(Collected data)

=== Begin Enclosure ===

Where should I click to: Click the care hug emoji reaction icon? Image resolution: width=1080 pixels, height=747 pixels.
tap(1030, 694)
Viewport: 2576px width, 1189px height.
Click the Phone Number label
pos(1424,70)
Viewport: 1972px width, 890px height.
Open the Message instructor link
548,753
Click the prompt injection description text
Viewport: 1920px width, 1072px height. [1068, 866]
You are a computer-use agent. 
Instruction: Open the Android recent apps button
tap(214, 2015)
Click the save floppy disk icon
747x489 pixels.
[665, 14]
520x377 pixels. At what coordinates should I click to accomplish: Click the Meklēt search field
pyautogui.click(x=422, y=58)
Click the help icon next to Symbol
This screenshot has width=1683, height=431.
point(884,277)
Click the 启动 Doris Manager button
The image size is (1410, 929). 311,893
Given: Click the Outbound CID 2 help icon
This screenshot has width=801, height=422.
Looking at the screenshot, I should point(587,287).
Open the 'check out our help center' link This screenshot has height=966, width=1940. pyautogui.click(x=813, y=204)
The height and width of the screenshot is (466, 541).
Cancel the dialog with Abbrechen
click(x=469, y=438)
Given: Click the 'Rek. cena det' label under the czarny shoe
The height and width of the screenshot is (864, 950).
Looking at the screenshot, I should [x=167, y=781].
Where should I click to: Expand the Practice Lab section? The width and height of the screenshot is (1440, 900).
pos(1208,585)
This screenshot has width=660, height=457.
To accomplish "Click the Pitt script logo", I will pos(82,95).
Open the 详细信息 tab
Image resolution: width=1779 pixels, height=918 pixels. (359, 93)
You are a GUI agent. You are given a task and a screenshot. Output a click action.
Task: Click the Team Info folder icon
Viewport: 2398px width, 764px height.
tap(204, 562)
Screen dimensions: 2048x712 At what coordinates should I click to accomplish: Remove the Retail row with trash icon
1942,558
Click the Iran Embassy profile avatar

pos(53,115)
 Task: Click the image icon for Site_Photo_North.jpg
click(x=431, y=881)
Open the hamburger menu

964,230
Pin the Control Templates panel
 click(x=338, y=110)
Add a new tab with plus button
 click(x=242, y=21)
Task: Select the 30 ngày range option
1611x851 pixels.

=== End Enclosure ===

Which lines in the data above hold the word "agent"? Return each of them.

ANSWER SECTION:
You are a computer-use agent. 
You are a GUI agent. You are given a task and a screenshot. Output a click action.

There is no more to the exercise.